## DESCRIPTION OF THE TASK
When a line of the material has the word "Given" in it, copy that line.

## SUPPLIED RECORDS
****************************************
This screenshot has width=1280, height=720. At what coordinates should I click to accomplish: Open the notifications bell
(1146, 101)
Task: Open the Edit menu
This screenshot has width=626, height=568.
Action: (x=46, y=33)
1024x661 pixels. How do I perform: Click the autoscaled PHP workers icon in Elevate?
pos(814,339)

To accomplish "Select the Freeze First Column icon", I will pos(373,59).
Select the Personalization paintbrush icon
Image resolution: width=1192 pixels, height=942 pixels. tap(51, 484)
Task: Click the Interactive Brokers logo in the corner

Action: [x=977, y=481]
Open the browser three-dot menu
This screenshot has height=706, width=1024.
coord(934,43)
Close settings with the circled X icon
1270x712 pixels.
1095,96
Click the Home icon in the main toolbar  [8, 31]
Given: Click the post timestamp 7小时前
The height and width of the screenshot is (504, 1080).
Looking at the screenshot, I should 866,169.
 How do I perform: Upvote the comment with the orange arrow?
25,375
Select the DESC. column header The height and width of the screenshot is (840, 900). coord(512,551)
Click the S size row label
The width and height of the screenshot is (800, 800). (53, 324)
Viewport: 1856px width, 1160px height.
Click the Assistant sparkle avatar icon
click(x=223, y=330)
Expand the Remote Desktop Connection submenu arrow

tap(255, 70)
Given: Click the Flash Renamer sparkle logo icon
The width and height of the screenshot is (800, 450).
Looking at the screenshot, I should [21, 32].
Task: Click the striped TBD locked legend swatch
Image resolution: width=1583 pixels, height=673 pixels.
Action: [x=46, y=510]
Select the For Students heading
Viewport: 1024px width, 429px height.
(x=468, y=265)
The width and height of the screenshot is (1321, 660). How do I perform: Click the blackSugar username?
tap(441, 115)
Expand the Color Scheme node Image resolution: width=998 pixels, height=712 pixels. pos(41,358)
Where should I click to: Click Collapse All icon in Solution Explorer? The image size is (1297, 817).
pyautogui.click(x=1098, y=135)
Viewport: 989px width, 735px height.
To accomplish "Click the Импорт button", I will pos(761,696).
****************************************
## SOLUTION FOR THIS EXERCISE
Given: Click the post timestamp 7小时前
Given: Click the Flash Renamer sparkle logo icon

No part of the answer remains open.